Every Christian should know the gospel and be able to present it to others (1 Pet. 3:15). Now, our circumstances, personalities, and gifts will vary hugely. Nonetheless, if you are a follower of Jesus, you should know the central message of Christianity, and be able to articulate it faithfully and clearly. Two Ways to Live by Matthias Media is an excellent resource to help you do just that.


Two Ways to Live summarizes the message of Christianity in six steps, following the logic and storyline of the Bible.
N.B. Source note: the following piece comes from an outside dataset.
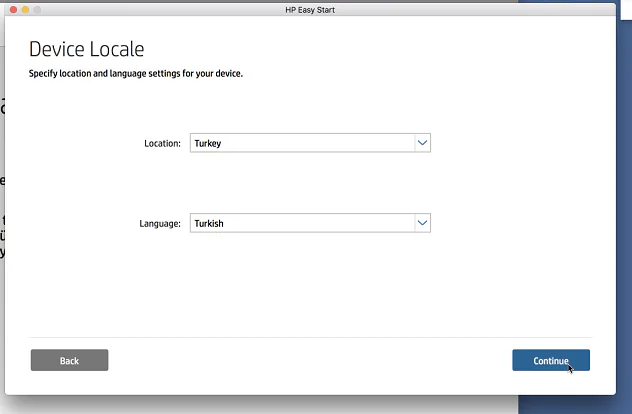This screenshot has height=414, width=632.
Task: Click the Location: label
Action: [162, 144]
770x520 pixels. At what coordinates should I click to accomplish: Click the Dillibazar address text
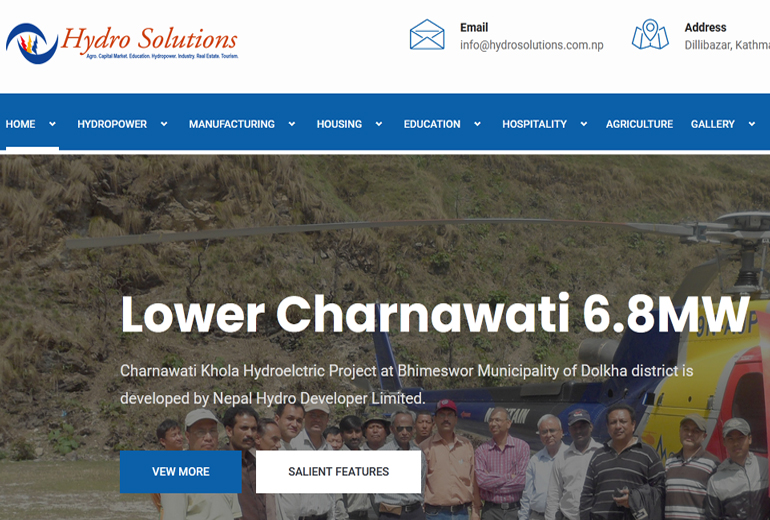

  1. God, the loving ruler and creator. God made the world and made mankind to rule under him.
  2. Humanity in rebellionThis world is not the way it should be because all people have rebelled against God.
  3. God won’t let people keep on rebelling forever. God is good and will call all people to account. The punishment for our rebellion is death and judgment.
  4. Jesus, the Man who dies for rebels. Because of his love, God sent his Son Jesus Christ to offer his life on the cross, taking our punishment and bringing us forgiveness.
  5. Jesus, the risen ruler. God accepted Jesus’ death as full payment for our sins, and raised him from the dead to prove it. Jesus now reigns and will one day return to judge the world.
  6. The two ways to live. We can continue living our way, rejecting God’s rule and running life our way, or we can live in God’s new way, submitting to Christ and relying on his death and resurrection.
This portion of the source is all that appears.